=== Task statement ===
Retype the lines below exactly, from the one that contains "Image resolution: width=1001" through the last, and leave every picture out.

=== Supplied material ===
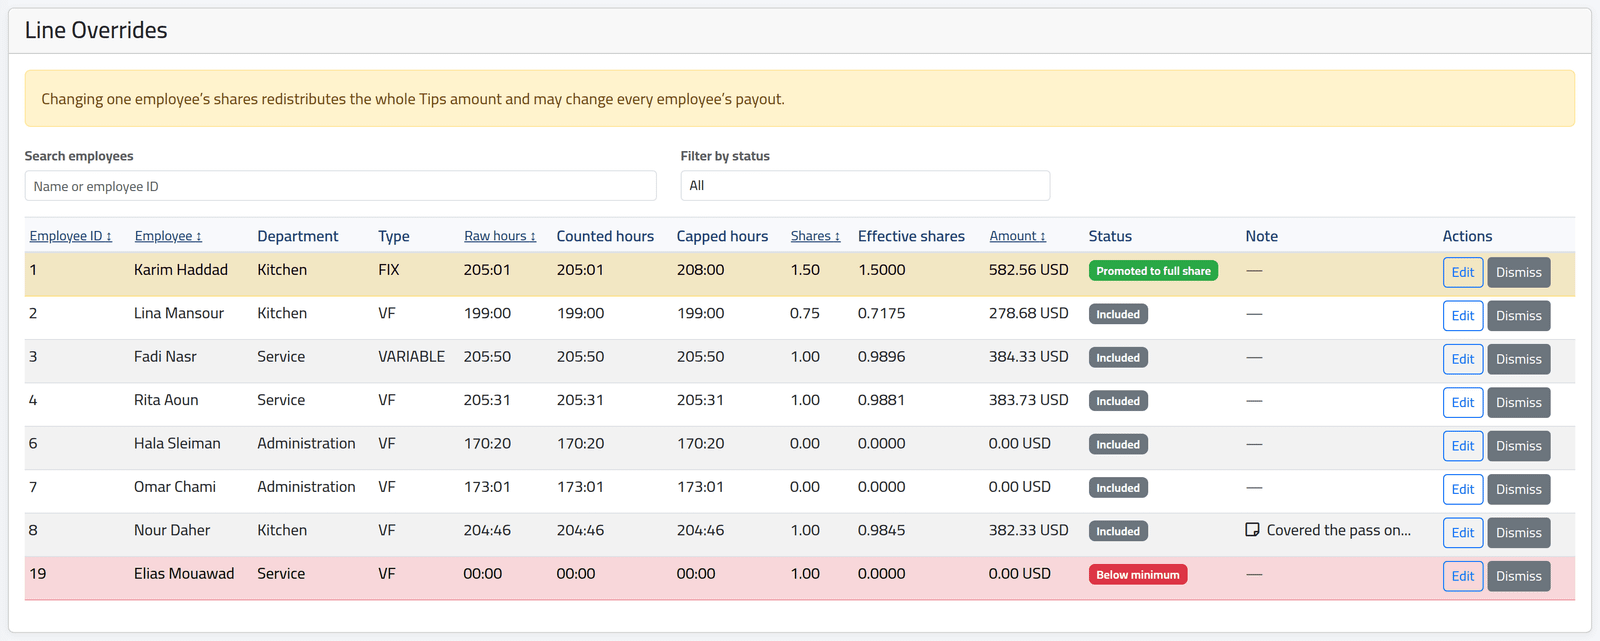This screenshot has width=1600, height=641.
Task: Click the note icon in Nour Daher's row
Action: tap(1252, 530)
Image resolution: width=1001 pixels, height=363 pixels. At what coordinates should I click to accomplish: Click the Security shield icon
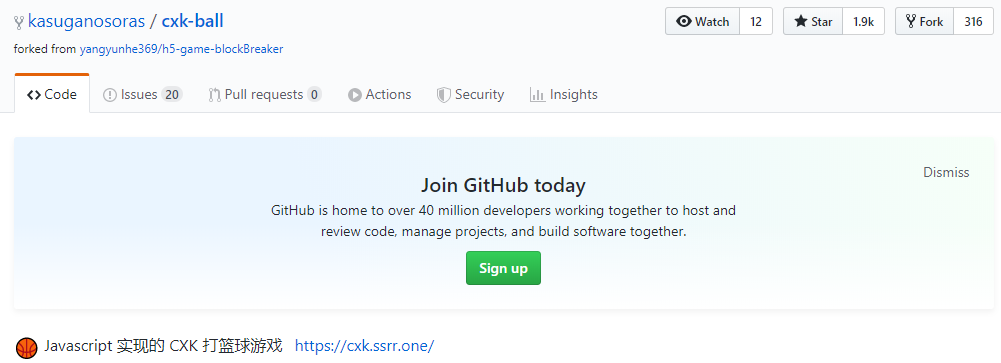(444, 95)
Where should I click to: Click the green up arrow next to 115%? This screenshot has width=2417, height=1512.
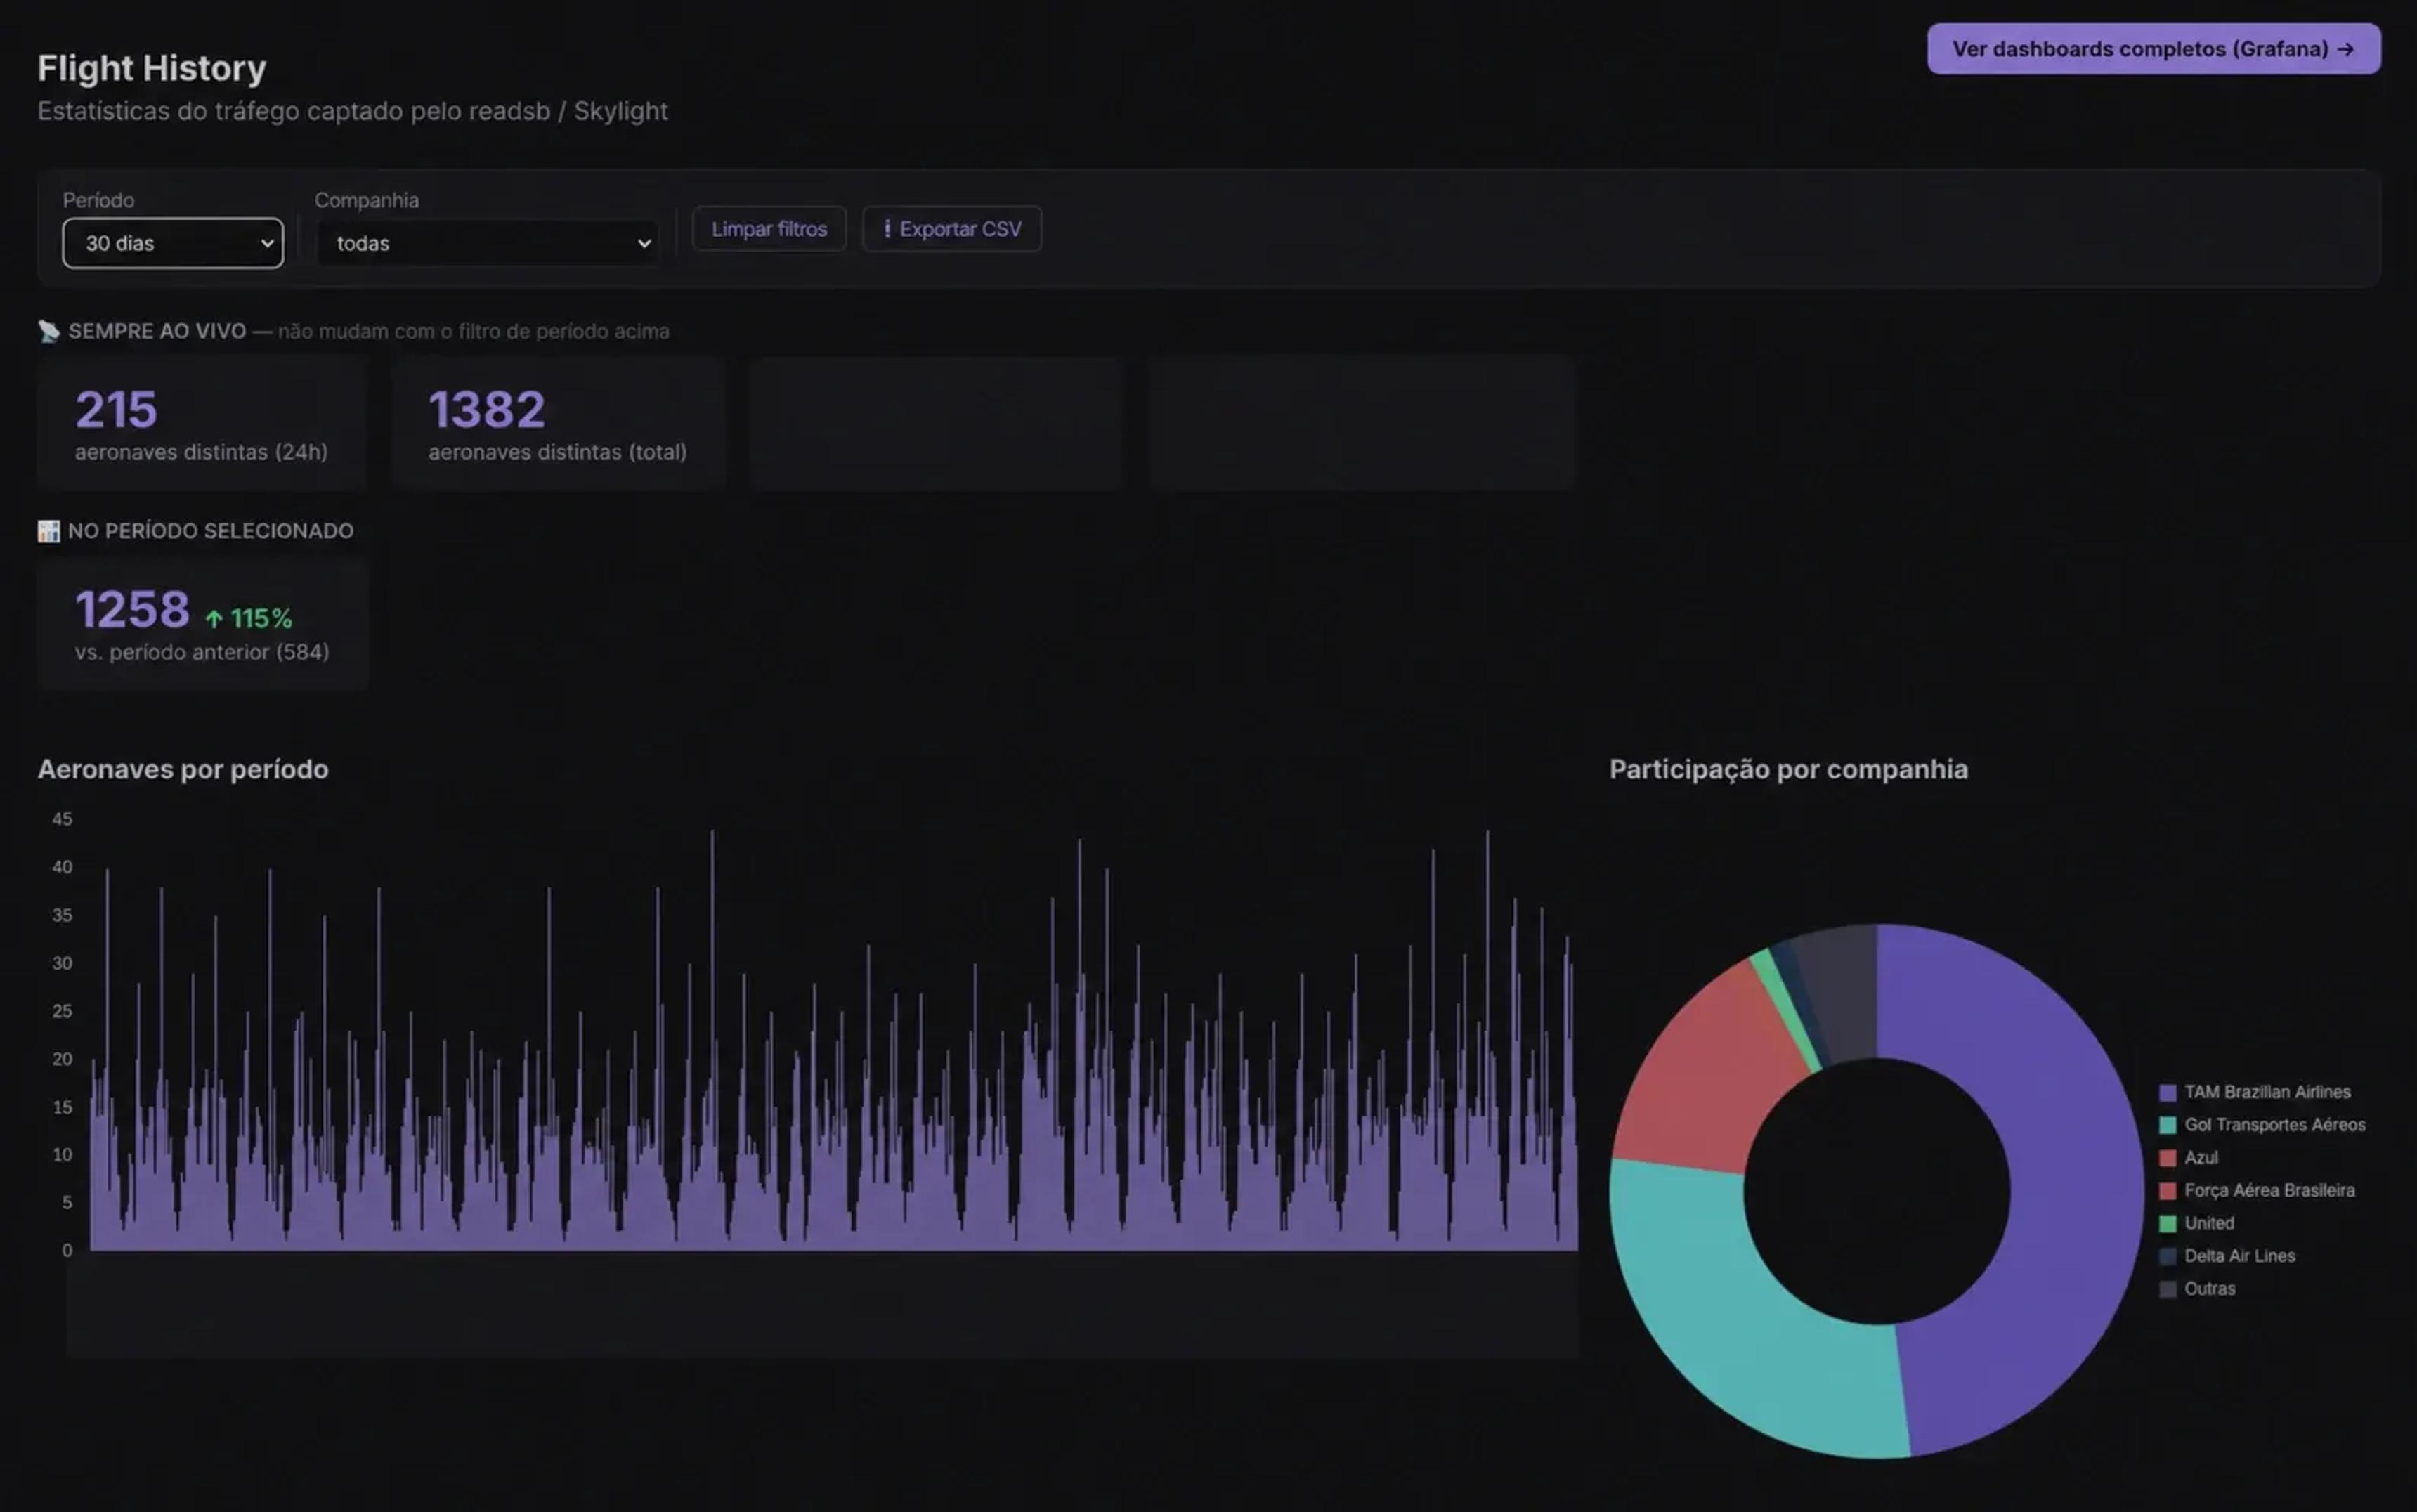pos(214,619)
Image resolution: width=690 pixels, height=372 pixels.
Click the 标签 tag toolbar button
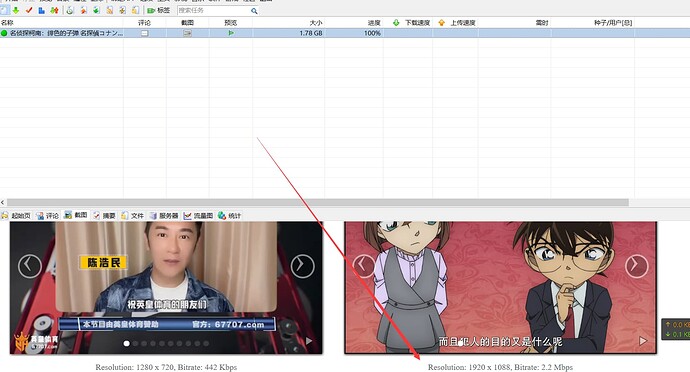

=== Result of this exercise ===
Image resolution: width=1001 pixels, height=363 pixels. At what coordinates should I click to accomplish: Click the Security shield icon
(444, 95)
Where should I click to: Click the green up arrow next to 115%? This screenshot has width=2417, height=1512.
pos(214,619)
Image resolution: width=690 pixels, height=372 pixels.
Click the 标签 tag toolbar button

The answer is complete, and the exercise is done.